Surface contour information can be particularly useful for assessment of tooth condition and is helpful for various types of dental procedures, such as for restorative dentistry. A number of techniques have been developed for obtaining surface contour information from various types of objects in medical, industrial, and other applications. Optical 3-dimensional (3-D) measurement methods provide shape and depth information using light directed onto a surface in various ways. Among types of imaging methods used for contour imaging are those that generate a series of light patterns and use focus or triangulation to detect changes in surface shape over the illuminated area.
Fringe projection imaging uses patterned or structured light and triangulation to obtain surface contour information for structures of various types. In fringe projection imaging, a pattern of lines is projected toward the surface of an object from a given angle. The projected pattern from the surface is then viewed from another angle as a contour image, taking advantage of triangulation in order to analyze surface information based on the appearance of contour lines. Phase shifting, in which the projected pattern is incrementally shifted spatially for obtaining additional measurements at the new locations, is typically applied as part of fringe projection imaging, used in order to complete the contour mapping of the surface and to increase overall resolution in the contour image.
Color sensor arrays are more costly and complex than monochrome sensor arrays. In addition, sensor arrays that generate RGB data directly are inherently less efficient and less sensitive to low light level conditions, such as those common in intra-oral imaging.
In spite of cost, it can be appreciated that there would be value in providing 3-D surface contour images in color for both diagnostic and aesthetic purposes. Known approaches to this imaging problem provide ways to associate color to areas of the volume image. However, these approaches fall short of what is needed for providing color volume images that faithfully reproduce color texture. In general, texture of a surface relates to detailed surface structure and, in an imaging context, provides a more accurate representation of how light is reflected from the surface. Color texture also includes the spatial arrangement and intensity of color in the image. Attributes of color texture can be based on the directional distribution of reflected or transmitted light, typically described by attributes like glossy, shiny versus dull, matte, clear, turbid, distinct, or related to microsurface structure, such as roughness or smoothness, shading, and other attributes. Color texture representation is related to improved definition of edges, for example, and allows features within the mouth, and of the anatomy more generally, to be more clearly visualized.

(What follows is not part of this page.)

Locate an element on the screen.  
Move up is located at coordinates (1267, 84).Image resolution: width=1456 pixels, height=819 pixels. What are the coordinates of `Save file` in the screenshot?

Among proposed solutions for providing a measure of color information for 3-D images is that described, for example, in patent disclosure EP 0837659 entitled “Process and Device for Computer-Assisted Restoration of Teeth” to Franetzki, that obtains color data in a conventional manner using a color detector and then superimposes the 2-D Red (R), Green (G), and Blue (B) or RGB color image onto the 3-D volume image when it is displayed. This type of simulated color solution, however, does not provide true 3-D color image data. Provided that it can be correctly scaled and registered to the volume image data when overlaid onto the 3-D surface image, the simultaneously displayed and superimposed color content as described in EP 0837659, would be accurate at a single viewing angle only. Any other view of the 3-D surface would not have the superimposed color image content.
Thus, it can be appreciated that there is a need for an image processing method that provides 3-D image data of the teeth showing color as well as color texture content, using a single image capture apparatus that employs a monochrome sensor array.